I hope this clarifies the matter for the Deputy.

Question No. 53 answered with Question No. 9.

Social Welfare Benefits

Ceisteanna (54)

Emer Higgins

Ceist:

54. Deputy Emer Higgins asked the Minister for Social Protection the status of the extension of rent supplement for victims of domestic violence. [57540/21]

Amharc ar fhreagra

Freagraí scríofa (Ceist ar Social)

Responsibility for the development and provision of services to support victims of domestic violence is a cross government body of work involving Department of Justice, Department of Housing, Local Government and Heritage, Department of Children, Equality, Disability, Integration and Youth (DCEDIY) and associated agencies. The co-ordination of the services addressing the needs of these customers is managed by The Child and Family Agency, Tusla. The accommodation needs of victims of domestic violence are met through this joined-up service delivery model provided by Tusla with the close involvement of the various housing authorities nationwide.
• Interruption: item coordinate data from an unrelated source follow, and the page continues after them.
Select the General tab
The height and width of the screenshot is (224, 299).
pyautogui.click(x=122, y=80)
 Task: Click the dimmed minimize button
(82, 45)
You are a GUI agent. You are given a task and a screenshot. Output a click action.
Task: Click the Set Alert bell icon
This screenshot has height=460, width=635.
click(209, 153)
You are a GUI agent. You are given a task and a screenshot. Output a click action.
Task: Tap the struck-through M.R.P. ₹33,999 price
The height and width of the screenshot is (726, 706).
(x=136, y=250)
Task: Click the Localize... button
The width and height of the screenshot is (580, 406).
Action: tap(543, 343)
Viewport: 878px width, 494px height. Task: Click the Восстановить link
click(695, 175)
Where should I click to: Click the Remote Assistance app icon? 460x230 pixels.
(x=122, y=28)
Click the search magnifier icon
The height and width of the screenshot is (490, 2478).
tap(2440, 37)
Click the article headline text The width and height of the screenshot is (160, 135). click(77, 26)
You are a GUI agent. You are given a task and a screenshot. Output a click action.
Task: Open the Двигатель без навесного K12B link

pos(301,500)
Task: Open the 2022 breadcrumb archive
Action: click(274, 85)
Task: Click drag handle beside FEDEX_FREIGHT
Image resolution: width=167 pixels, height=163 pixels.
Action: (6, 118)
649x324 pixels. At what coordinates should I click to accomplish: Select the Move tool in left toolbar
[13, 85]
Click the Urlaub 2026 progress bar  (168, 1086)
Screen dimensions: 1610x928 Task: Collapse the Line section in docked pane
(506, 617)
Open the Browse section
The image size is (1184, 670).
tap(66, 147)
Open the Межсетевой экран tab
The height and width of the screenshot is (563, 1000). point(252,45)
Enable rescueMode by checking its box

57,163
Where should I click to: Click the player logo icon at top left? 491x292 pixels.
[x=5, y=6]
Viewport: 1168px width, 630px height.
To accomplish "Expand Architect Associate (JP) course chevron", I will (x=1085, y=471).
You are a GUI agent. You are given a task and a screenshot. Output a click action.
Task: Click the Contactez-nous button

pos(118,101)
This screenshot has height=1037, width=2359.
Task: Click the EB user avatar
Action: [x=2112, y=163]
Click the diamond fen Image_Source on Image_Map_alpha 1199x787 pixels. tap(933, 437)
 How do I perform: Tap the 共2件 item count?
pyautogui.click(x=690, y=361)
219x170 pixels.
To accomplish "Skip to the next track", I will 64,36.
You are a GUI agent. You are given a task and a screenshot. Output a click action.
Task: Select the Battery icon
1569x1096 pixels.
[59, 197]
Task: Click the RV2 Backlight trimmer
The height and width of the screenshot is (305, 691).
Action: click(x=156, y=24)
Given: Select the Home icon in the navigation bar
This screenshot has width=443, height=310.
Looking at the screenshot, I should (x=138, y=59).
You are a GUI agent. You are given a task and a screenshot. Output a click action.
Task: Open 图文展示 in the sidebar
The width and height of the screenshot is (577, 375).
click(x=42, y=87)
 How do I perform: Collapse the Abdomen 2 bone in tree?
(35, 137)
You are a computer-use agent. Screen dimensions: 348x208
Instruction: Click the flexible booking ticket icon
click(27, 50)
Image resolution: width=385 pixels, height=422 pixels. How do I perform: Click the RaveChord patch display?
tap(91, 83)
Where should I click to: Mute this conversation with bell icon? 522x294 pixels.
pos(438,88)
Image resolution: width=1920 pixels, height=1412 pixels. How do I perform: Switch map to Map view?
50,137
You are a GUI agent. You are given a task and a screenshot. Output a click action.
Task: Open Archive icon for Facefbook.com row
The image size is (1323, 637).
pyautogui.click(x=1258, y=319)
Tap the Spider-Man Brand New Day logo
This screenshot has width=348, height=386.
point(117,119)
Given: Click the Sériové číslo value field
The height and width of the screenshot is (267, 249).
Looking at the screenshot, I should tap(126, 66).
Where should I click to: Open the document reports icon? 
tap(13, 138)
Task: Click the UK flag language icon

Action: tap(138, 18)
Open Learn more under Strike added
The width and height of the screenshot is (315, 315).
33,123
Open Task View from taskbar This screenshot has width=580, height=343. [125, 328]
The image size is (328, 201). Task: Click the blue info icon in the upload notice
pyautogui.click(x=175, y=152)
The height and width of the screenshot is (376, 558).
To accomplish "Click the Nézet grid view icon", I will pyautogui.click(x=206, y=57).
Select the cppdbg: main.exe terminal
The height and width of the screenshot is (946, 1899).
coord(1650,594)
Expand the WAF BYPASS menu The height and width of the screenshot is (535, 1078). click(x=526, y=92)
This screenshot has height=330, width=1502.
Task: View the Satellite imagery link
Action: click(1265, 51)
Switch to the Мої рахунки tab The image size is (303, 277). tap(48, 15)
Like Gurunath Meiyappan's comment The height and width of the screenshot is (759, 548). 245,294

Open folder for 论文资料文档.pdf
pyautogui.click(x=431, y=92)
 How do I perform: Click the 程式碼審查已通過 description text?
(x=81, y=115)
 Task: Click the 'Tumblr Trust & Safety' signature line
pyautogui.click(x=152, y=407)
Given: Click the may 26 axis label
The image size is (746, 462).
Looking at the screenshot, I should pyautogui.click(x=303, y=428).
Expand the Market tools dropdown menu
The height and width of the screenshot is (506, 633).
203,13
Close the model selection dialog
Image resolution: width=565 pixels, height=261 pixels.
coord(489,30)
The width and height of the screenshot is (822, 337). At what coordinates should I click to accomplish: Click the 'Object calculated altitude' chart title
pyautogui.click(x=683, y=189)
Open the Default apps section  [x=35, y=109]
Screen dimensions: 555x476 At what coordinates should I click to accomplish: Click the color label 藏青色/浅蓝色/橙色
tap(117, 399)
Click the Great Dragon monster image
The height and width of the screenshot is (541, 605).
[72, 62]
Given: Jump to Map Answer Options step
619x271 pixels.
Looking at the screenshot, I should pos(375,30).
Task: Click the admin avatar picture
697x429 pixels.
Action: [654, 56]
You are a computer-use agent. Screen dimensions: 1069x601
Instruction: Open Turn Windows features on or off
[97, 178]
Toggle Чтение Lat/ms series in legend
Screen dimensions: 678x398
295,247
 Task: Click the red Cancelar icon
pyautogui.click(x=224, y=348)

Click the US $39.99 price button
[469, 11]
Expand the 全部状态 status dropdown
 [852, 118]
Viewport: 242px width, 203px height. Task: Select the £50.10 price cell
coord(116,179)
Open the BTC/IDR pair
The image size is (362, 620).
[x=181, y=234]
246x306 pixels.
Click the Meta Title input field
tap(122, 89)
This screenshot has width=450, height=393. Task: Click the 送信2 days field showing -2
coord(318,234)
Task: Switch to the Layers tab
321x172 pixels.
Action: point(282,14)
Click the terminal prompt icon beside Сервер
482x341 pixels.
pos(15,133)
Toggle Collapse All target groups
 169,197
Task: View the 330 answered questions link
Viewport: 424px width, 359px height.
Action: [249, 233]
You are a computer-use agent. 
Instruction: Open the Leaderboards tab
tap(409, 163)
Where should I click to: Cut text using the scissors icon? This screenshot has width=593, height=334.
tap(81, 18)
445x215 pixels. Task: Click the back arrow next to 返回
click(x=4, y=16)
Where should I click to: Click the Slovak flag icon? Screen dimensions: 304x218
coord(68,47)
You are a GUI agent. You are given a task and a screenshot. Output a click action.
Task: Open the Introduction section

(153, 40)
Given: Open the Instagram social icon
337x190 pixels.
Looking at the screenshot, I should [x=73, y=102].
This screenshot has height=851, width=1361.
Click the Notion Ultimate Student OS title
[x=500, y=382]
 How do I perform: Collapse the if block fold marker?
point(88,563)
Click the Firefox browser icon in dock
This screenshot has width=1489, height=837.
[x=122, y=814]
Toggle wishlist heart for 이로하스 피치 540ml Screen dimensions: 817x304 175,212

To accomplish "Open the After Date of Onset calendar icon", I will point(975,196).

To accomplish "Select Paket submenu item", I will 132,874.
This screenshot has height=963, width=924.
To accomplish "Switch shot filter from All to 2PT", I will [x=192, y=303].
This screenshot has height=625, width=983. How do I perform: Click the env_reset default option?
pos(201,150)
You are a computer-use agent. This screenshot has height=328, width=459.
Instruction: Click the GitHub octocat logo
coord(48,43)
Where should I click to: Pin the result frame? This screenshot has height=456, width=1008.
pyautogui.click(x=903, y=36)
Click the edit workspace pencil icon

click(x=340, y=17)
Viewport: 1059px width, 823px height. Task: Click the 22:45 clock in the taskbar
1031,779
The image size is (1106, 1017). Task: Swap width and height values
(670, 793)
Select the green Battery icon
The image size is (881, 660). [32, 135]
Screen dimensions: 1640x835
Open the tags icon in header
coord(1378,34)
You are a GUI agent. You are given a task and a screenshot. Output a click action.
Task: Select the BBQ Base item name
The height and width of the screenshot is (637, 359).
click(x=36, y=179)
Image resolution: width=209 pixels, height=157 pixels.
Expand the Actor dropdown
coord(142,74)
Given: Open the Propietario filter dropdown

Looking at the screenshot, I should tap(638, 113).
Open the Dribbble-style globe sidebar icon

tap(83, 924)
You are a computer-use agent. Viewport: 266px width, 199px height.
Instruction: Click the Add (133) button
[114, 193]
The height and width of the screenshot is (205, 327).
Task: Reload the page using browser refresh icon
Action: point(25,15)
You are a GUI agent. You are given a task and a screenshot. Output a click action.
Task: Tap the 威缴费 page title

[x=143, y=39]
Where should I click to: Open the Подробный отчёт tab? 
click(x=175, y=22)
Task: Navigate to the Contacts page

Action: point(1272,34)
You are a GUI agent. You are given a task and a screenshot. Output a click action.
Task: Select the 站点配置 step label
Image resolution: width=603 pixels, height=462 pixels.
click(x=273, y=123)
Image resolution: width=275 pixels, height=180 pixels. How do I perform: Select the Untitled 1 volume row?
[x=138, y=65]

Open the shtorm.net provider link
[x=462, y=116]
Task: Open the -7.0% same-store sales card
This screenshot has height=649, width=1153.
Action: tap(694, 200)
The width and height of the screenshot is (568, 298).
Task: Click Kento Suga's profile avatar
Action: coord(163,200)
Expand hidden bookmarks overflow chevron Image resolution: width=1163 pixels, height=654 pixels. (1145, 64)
In August 2020, in response to the Covid-19 pandemic, I agreed to make rent supplement more accessible to victims of domestic violence. This has ensured that victims of domestic violence are not prevented from leaving their home because of financial or accommodation difficulties.

For victims of domestic violence the measure provides that the standard rent supplement means test does not apply for an initial three month period. After the initial three-month period, a further three-month extension may be provided, subject to the usual rent supplement means assessment. After six months, if the tenant has a long-term housing need, they can apply to their local housing authority for social housing supports and, if eligible, will be able to access the Housing Assistance Payment (HAP), a social housing support provided by Local Authorities.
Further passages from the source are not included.